#### Material for this task
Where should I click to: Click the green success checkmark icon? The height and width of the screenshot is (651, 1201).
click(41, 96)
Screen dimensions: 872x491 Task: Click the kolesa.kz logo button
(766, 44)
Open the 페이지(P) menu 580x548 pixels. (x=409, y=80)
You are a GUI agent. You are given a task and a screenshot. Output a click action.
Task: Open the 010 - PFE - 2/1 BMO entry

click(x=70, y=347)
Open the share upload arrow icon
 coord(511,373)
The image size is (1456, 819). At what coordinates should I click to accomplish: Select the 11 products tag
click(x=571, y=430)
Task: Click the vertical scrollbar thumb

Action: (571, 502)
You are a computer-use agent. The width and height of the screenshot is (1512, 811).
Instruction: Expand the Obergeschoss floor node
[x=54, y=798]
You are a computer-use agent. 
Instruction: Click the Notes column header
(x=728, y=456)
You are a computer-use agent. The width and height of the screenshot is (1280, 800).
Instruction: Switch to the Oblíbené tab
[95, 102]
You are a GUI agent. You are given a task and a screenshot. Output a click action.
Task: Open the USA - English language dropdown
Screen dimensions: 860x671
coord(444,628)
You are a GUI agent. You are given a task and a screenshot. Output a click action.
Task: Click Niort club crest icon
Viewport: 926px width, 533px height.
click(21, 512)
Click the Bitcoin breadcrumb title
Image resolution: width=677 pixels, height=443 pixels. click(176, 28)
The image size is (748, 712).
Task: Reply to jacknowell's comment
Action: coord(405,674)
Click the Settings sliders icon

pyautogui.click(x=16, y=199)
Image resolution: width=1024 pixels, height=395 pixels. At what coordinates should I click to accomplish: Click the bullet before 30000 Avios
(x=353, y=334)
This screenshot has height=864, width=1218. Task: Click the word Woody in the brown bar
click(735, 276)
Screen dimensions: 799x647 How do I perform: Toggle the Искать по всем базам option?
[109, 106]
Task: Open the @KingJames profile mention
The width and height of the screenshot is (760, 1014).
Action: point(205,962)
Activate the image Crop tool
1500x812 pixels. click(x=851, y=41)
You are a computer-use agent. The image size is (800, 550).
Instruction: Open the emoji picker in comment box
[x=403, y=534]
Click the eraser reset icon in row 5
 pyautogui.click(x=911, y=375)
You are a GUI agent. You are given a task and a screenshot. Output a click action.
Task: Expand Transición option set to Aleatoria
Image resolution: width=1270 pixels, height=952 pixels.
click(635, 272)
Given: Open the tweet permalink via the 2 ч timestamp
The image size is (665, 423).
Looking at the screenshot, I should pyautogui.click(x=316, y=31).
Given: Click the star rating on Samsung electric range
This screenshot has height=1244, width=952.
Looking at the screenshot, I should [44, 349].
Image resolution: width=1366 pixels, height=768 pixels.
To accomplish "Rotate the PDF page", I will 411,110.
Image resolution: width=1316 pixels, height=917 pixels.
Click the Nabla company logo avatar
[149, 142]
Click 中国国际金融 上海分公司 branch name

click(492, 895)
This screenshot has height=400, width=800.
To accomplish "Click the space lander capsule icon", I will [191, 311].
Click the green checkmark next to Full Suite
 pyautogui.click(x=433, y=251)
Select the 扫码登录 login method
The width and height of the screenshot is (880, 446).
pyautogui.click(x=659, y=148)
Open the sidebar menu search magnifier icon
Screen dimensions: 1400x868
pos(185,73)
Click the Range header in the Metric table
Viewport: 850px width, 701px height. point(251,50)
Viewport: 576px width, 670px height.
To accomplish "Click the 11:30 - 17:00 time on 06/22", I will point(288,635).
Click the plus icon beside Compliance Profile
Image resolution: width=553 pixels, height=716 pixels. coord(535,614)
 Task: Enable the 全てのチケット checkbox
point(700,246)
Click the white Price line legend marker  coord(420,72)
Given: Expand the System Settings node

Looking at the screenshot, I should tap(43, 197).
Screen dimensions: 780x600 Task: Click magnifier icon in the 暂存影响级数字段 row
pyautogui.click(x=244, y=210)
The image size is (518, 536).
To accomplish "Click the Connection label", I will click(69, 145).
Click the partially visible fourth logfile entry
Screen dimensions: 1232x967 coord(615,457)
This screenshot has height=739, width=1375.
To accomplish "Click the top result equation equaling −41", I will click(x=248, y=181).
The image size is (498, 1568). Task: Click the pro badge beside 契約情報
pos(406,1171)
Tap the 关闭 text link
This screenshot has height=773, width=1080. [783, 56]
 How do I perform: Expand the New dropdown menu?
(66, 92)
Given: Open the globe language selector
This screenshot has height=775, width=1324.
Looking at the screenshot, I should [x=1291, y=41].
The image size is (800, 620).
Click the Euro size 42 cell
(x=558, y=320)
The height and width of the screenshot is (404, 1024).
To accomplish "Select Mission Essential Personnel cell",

#### Task directions
Write the whole listing out again. Keep every line exactly as it is.

#### Response to the exercise
Where should I click to: Click the green success checkmark icon? The height and width of the screenshot is (651, 1201).
click(41, 96)
Screen dimensions: 872x491 Task: Click the kolesa.kz logo button
(766, 44)
Open the 페이지(P) menu 580x548 pixels. (x=409, y=80)
You are a GUI agent. You are given a task and a screenshot. Output a click action.
Task: Open the 010 - PFE - 2/1 BMO entry

click(x=70, y=347)
Open the share upload arrow icon
 coord(511,373)
The image size is (1456, 819). At what coordinates should I click to accomplish: Select the 11 products tag
click(x=571, y=430)
Task: Click the vertical scrollbar thumb

Action: (571, 502)
You are a computer-use agent. The width and height of the screenshot is (1512, 811).
Instruction: Expand the Obergeschoss floor node
[x=54, y=798]
You are a computer-use agent. 
Instruction: Click the Notes column header
(x=728, y=456)
You are a computer-use agent. The width and height of the screenshot is (1280, 800).
Instruction: Switch to the Oblíbené tab
[95, 102]
You are a GUI agent. You are given a task and a screenshot. Output a click action.
Task: Open the USA - English language dropdown
Screen dimensions: 860x671
coord(444,628)
You are a GUI agent. You are given a task and a screenshot. Output a click action.
Task: Click Niort club crest icon
Viewport: 926px width, 533px height.
click(21, 512)
Click the Bitcoin breadcrumb title
Image resolution: width=677 pixels, height=443 pixels. click(176, 28)
The image size is (748, 712).
Task: Reply to jacknowell's comment
Action: coord(405,674)
Click the Settings sliders icon

pyautogui.click(x=16, y=199)
Image resolution: width=1024 pixels, height=395 pixels. At what coordinates should I click to accomplish: Click the bullet before 30000 Avios
(x=353, y=334)
This screenshot has height=864, width=1218. Task: Click the word Woody in the brown bar
click(735, 276)
Screen dimensions: 799x647 How do I perform: Toggle the Искать по всем базам option?
[109, 106]
Task: Open the @KingJames profile mention
The width and height of the screenshot is (760, 1014).
Action: point(205,962)
Activate the image Crop tool
1500x812 pixels. click(x=851, y=41)
You are a computer-use agent. The image size is (800, 550).
Instruction: Open the emoji picker in comment box
[x=403, y=534]
Click the eraser reset icon in row 5
 pyautogui.click(x=911, y=375)
You are a GUI agent. You are given a task and a screenshot. Output a click action.
Task: Expand Transición option set to Aleatoria
Image resolution: width=1270 pixels, height=952 pixels.
click(635, 272)
Given: Open the tweet permalink via the 2 ч timestamp
The image size is (665, 423).
Looking at the screenshot, I should pyautogui.click(x=316, y=31).
Given: Click the star rating on Samsung electric range
This screenshot has height=1244, width=952.
Looking at the screenshot, I should [44, 349].
Image resolution: width=1366 pixels, height=768 pixels.
To accomplish "Rotate the PDF page", I will 411,110.
Image resolution: width=1316 pixels, height=917 pixels.
Click the Nabla company logo avatar
[149, 142]
Click 中国国际金融 上海分公司 branch name

click(492, 895)
This screenshot has height=400, width=800.
To accomplish "Click the space lander capsule icon", I will [191, 311].
Click the green checkmark next to Full Suite
 pyautogui.click(x=433, y=251)
Select the 扫码登录 login method
The width and height of the screenshot is (880, 446).
pyautogui.click(x=659, y=148)
Open the sidebar menu search magnifier icon
Screen dimensions: 1400x868
pos(185,73)
Click the Range header in the Metric table
Viewport: 850px width, 701px height. point(251,50)
Viewport: 576px width, 670px height.
To accomplish "Click the 11:30 - 17:00 time on 06/22", I will point(288,635).
Click the plus icon beside Compliance Profile
Image resolution: width=553 pixels, height=716 pixels. coord(535,614)
 Task: Enable the 全てのチケット checkbox
point(700,246)
Click the white Price line legend marker  coord(420,72)
Given: Expand the System Settings node

Looking at the screenshot, I should tap(43, 197).
Screen dimensions: 780x600 Task: Click magnifier icon in the 暂存影响级数字段 row
pyautogui.click(x=244, y=210)
The image size is (518, 536).
To accomplish "Click the Connection label", I will click(69, 145).
Click the partially visible fourth logfile entry
Screen dimensions: 1232x967 coord(615,457)
This screenshot has height=739, width=1375.
To accomplish "Click the top result equation equaling −41", I will click(x=248, y=181).
The image size is (498, 1568). Task: Click the pro badge beside 契約情報
pos(406,1171)
Tap the 关闭 text link
This screenshot has height=773, width=1080. [783, 56]
 How do I perform: Expand the New dropdown menu?
(66, 92)
Given: Open the globe language selector
This screenshot has height=775, width=1324.
Looking at the screenshot, I should [x=1291, y=41].
The image size is (800, 620).
Click the Euro size 42 cell
(x=558, y=320)
The height and width of the screenshot is (404, 1024).
To accomplish "Select Mission Essential Personnel cell",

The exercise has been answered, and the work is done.